◆ Text passage:

--- Start ---

This transition from slow books to fast ones was recognised for all its wonder and danger. In Venice, the revolutionary idea of printing could have gone either way. Some Venetian oligarchs and many churchmen were against the printing press, believing it to be Lucifer’s latest weapon against the innocence of the ignorant public. But others, such as the book collector Domenico Zorzi, saw mass-manufactured learning as an ingenious boon, akin to the Lord’s multiplication of good things in the loaves and fishes. Not only might writers now feed the minds of the multitudes, but publishers could ensure that this was achieved at a price not beyond the purse of a reasonably prosperous man. The written word was no longer reserved for those with bottomless scrigni or coffers.

--- End ---

◆ Task to carry out:
Reproduce word for word the part of the passage on early printing in Venice that starts at "This transition from" and ends at "scrigni or coffers.". The rows aren't needed here.

◆ Given records:
--- Start ---

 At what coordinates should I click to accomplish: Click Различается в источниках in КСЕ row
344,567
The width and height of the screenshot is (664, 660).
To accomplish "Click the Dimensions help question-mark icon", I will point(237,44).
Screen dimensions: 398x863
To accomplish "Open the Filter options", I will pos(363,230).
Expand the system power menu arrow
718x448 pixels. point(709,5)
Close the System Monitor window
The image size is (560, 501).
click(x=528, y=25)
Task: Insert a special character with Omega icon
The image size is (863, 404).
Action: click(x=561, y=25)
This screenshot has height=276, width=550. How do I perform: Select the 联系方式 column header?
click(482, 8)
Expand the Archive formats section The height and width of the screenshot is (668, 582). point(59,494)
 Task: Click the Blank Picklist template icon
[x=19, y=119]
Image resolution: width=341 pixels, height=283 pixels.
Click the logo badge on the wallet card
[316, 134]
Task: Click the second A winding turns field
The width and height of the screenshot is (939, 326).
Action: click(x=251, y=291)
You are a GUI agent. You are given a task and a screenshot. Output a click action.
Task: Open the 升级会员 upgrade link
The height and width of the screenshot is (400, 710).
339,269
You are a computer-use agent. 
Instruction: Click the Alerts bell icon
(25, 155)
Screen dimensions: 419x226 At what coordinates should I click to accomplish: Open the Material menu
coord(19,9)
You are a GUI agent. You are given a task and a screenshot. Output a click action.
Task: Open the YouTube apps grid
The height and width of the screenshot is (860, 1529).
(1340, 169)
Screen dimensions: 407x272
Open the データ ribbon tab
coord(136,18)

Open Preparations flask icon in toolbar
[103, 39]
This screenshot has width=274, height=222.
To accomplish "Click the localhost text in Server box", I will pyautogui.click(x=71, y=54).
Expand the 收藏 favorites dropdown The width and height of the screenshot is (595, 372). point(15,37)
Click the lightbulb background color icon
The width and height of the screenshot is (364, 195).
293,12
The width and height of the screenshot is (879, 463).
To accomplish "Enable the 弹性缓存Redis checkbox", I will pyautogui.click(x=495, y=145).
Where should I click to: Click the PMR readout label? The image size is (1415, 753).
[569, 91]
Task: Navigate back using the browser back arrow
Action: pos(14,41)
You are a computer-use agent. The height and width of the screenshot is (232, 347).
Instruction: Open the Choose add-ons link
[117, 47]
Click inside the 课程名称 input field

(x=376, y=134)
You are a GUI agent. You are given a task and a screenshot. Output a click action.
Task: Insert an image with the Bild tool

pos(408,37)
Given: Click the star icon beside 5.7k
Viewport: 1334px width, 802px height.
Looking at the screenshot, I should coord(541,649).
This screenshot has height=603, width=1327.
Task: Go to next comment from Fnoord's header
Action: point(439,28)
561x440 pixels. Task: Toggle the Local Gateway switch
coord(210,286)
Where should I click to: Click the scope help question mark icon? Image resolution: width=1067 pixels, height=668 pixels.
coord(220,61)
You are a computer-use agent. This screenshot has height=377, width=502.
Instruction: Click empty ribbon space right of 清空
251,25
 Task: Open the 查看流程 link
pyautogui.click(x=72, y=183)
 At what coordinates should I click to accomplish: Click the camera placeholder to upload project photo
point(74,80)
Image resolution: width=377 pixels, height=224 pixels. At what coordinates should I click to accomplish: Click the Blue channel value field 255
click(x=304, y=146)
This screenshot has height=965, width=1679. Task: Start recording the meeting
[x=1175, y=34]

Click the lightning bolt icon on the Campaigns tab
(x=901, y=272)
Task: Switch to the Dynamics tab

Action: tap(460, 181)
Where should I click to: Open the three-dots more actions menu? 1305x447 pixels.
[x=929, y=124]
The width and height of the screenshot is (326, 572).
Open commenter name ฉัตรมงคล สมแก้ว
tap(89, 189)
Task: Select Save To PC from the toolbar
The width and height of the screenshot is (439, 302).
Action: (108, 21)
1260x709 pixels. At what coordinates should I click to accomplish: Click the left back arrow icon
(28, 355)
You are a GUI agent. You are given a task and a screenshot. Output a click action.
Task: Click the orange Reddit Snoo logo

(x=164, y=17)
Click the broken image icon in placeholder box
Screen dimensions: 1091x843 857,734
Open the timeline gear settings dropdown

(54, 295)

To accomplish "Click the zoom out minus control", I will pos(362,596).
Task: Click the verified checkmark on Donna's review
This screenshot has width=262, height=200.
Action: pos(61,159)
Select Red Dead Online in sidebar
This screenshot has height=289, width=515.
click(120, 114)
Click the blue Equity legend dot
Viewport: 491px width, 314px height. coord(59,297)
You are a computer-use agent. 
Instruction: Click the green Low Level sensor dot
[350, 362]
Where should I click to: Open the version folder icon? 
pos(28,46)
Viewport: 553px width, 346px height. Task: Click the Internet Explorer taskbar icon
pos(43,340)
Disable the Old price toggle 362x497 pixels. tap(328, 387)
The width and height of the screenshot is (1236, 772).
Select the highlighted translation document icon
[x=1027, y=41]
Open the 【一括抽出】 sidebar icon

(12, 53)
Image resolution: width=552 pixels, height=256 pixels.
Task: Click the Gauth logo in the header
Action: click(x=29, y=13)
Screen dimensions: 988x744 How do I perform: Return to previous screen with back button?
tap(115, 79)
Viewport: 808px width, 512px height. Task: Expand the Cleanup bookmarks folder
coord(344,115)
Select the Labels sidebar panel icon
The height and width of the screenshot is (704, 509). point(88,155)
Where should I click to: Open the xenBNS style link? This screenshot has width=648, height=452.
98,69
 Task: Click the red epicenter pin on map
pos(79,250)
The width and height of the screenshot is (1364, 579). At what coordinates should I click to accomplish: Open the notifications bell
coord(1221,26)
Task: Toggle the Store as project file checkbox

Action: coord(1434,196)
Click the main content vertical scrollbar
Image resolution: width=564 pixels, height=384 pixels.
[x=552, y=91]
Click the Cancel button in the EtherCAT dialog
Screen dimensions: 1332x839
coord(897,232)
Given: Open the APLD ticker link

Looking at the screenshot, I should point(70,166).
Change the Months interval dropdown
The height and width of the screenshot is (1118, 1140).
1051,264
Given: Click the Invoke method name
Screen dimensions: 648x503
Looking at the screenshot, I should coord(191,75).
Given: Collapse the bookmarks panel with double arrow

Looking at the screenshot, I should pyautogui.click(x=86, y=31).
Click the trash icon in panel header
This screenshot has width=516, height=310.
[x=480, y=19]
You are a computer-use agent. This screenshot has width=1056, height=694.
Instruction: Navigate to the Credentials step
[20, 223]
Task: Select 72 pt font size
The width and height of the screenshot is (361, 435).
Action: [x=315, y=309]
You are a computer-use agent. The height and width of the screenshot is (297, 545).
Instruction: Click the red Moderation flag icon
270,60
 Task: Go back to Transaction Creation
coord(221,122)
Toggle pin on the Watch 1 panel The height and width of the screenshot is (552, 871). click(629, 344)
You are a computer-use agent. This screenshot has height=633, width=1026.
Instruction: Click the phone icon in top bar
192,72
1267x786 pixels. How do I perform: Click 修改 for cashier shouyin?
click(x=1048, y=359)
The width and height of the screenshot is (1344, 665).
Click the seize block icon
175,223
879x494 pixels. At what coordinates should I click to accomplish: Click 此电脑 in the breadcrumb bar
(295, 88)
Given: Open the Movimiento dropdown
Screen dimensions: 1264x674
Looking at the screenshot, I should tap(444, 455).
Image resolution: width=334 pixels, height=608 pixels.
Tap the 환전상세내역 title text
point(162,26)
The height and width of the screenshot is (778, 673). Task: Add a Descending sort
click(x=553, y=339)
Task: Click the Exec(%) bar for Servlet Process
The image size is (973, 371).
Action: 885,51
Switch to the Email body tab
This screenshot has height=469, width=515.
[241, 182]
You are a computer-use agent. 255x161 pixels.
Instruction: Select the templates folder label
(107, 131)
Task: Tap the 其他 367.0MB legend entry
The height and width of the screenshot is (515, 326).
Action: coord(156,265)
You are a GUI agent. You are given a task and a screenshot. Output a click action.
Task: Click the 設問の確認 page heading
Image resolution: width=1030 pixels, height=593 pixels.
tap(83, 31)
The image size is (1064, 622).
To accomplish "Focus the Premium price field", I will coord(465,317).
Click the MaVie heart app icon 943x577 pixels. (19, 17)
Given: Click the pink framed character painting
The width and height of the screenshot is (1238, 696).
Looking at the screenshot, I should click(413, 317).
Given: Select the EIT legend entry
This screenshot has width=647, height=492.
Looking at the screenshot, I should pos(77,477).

--- End ---

◆ Answer:
This transition from slow books to fast ones was recognised for all its wonder and danger. In Venice, the revolutionary idea of printing could have gone either way. Some Venetian oligarchs and many churchmen were against the printing press, believing it to be Lucifer’s latest weapon against the innocence of the ignorant public. But others, such as the book collector Domenico Zorzi, saw mass-manufactured learning as an ingenious boon, akin to the Lord’s multiplication of good things in the loaves and fishes. Not only might writers now feed the minds of the multitudes, but publishers could ensure that this was achieved at a price not beyond the purse of a reasonably prosperous man. The written word was no longer reserved for those with bottomless scrigni or coffers.